• 你的任務:
A) 請重寫字串轉寫匹配一文中從「這道題的核心在於轉寫映射（Transliteration）—— 一個字元可能映射成多個字元（如 æ」到「English alphabet ([A-Z]).」的段落，首尾都包括在內，並把其中的「雙指標匹配」換成「滑動視窗匹配」。
B) 字串轉寫匹配一文在最後一句之後就沒有了，請接著往下寫。

• 文章片段:
🚨 Google 2026 面試真題：字串轉寫匹配 —— Google Docs 背後的演算法，為何讓候選人頻頻翻車？

製造焦慮：打破幻覺

最近 Google 的一道字串面試題在北美求職圈引發熱議。

很多人第一眼看到題目：「不就是字串匹配嗎？Python 的 in 操作符秒了！」

大錯特錯。

這道題的核心在於轉寫映射（Transliteration）—— 一個字元可能映射成多個字元（如 æ → ae），這讓普通的子串匹配完全失效。

我們 oavoservice 團隊深入分析後發現，這道題考察的是 字串預處理、雙指標匹配 和 邊界處理 的綜合能力。

題目拆解：展示專業

🔍 原題描述

String Matching With Transliteration

You may or may not know that Google Docs has a feature to find and replace even for characters not in the standard English alphabet ([A-Z]).

To do this, we first need a transliteration map:

tl_map = {
    "ë": "e",
    "é": "e",
    "û": "u",
    "æ": "ae",
    "ž": "zed",
    # ...
}

Given a haystack string, a needle string, and the transliteration mapping, return whether the needle is matched within the haystack.

📝 中文翻譯

Google Docs 有一個功能：即使是非標準英文字母（如帶重音符號的字元），也能進行查找和替換。

為了實現這個功能，我們需要一個轉寫映射表，將非標準字元轉換為標準英文字串。

給定：

haystack：被搜尋的字串
needle：要查找的模式串
tl_map：轉寫映射表

問題：判斷 needle（轉寫後）是否是 haystack（轉寫後）的子串。

🎯 範例分析

Example 1:

haystack: "I love crème brûlée"
needle:   "eme"
return:   True

解釋：
- "crème" 中的 "è" 轉寫為 "e"
- "crème" → "creme"
- "eme" 是 "creme" 的子串 ✓

Example 2:

haystack: "I love crème brûlée"
needle:   "ême"
return:   True

解釋：
- needle "ême" 中的 "ê" 轉寫為 "e"
- needle → "eme"
- haystack 中 "crème" → "creme"
- "eme" 是 "creme" 的子串 ✓

Example 3:

haystack: "Ole Gunnar Solskjær is amazing"
needle:   "Solskja"
return:   True

解釋：
- "Solskjær" 中的 "æ" 轉寫為 "ae"
- "Solskjær" → "Solskjaer"
- "Solskja" 是 "Solskjaer" 的前綴 ✓

Example 4: ⚠️ 關鍵陷阱

haystack: "Ole Gunnar Solskjær is amazing"
needle:   "Solskjear"
return:   False

解釋：
- "Solskjær" → "Solskjaer"
- "Solskjear" ≠ "Solskjaer"（e 和 a 的位置不同）
- 注意：needle 中的 "ea" 不等於 "æ" 的轉寫 "ae" ✗

深度複盤：建立信任

🧠 題目本質分析

這道題的難點在於：

考點	具體內容
一對多映射	一個字元可能映射成多個字元（æ → ae）
雙向轉寫	haystack 和 needle 都需要轉寫
長度變化	轉寫後字串長度會變化
邊界處理	部分匹配、跨字元匹配

📊 關鍵洞察

方法一：預處理轉寫

最直觀的方法：先把 haystack 和 needle 都轉寫成標準英文，再做子串匹配。

• 資料摘錄:
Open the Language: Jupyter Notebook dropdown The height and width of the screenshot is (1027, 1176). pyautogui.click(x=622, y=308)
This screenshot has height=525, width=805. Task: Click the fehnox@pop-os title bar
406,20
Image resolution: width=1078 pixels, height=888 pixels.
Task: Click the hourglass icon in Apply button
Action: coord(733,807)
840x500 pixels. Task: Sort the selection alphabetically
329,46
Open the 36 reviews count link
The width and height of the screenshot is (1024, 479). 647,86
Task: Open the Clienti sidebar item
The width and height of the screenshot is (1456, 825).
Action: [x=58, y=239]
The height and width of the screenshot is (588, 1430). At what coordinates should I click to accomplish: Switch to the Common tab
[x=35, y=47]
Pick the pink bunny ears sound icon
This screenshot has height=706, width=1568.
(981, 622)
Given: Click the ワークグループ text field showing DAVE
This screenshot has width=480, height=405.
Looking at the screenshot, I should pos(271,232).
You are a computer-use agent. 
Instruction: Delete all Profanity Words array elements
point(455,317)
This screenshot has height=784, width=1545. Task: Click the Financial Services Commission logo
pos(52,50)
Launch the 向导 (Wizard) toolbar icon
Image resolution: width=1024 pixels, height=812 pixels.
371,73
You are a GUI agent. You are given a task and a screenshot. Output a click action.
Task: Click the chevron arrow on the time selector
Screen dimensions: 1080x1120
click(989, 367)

• 各題答案:
A)
這道題的核心在於轉寫映射（Transliteration）—— 一個字元可能映射成多個字元（如 æ → ae），這讓普通的子串匹配完全失效。

我們 oavoservice 團隊深入分析後發現，這道題考察的是 字串預處理、滑動視窗匹配 和 邊界處理 的綜合能力。

題目拆解：展示專業

🔍 原題描述

String Matching With Transliteration

You may or may not know that Google Docs has a feature to find and replace even for characters not in the standard English alphabet ([A-Z]).

B)
haystack: "crème" → "creme"
needle:   "ême"   → "eme"
匹配: "eme" in "creme" → True

方法二：邊匹配邊轉寫

不預處理，在匹配過程中按需展開字元。適用於超長字串場景。

方案引入：核心演算法

解法一：預處理 + 子串匹配（推薦）

def transliterate(s: str, tl_map: dict) -> str:
    """
    將字串中的非標準字元轉寫為標準英文
    
    Args:
        s: 原始字串
        tl_map: 轉寫映射表
    
    Returns:
        轉寫後的字串
    """
    result = []
    for char in s:
        if char in tl_map:
            result.append(tl_map[char])
        else:
            result.append(char)
    return ''.join(result)


def string_match_with_transliteration(haystack: str, needle: str, tl_map: dict) -> bool:
    """
    Google 面試真題：字串轉寫匹配
    
    Args:
        haystack: 被搜尋的字串
        needle: 要查找的模式串
        tl_map: 轉寫映射表
    
    Returns:
        bool: needle（轉寫後）是否是 haystack（轉寫後）的子串
    """
    # Step 1: 轉寫兩個字串
    trans_haystack = transliterate(haystack, tl_map)
    trans_needle = transliterate(needle, tl_map)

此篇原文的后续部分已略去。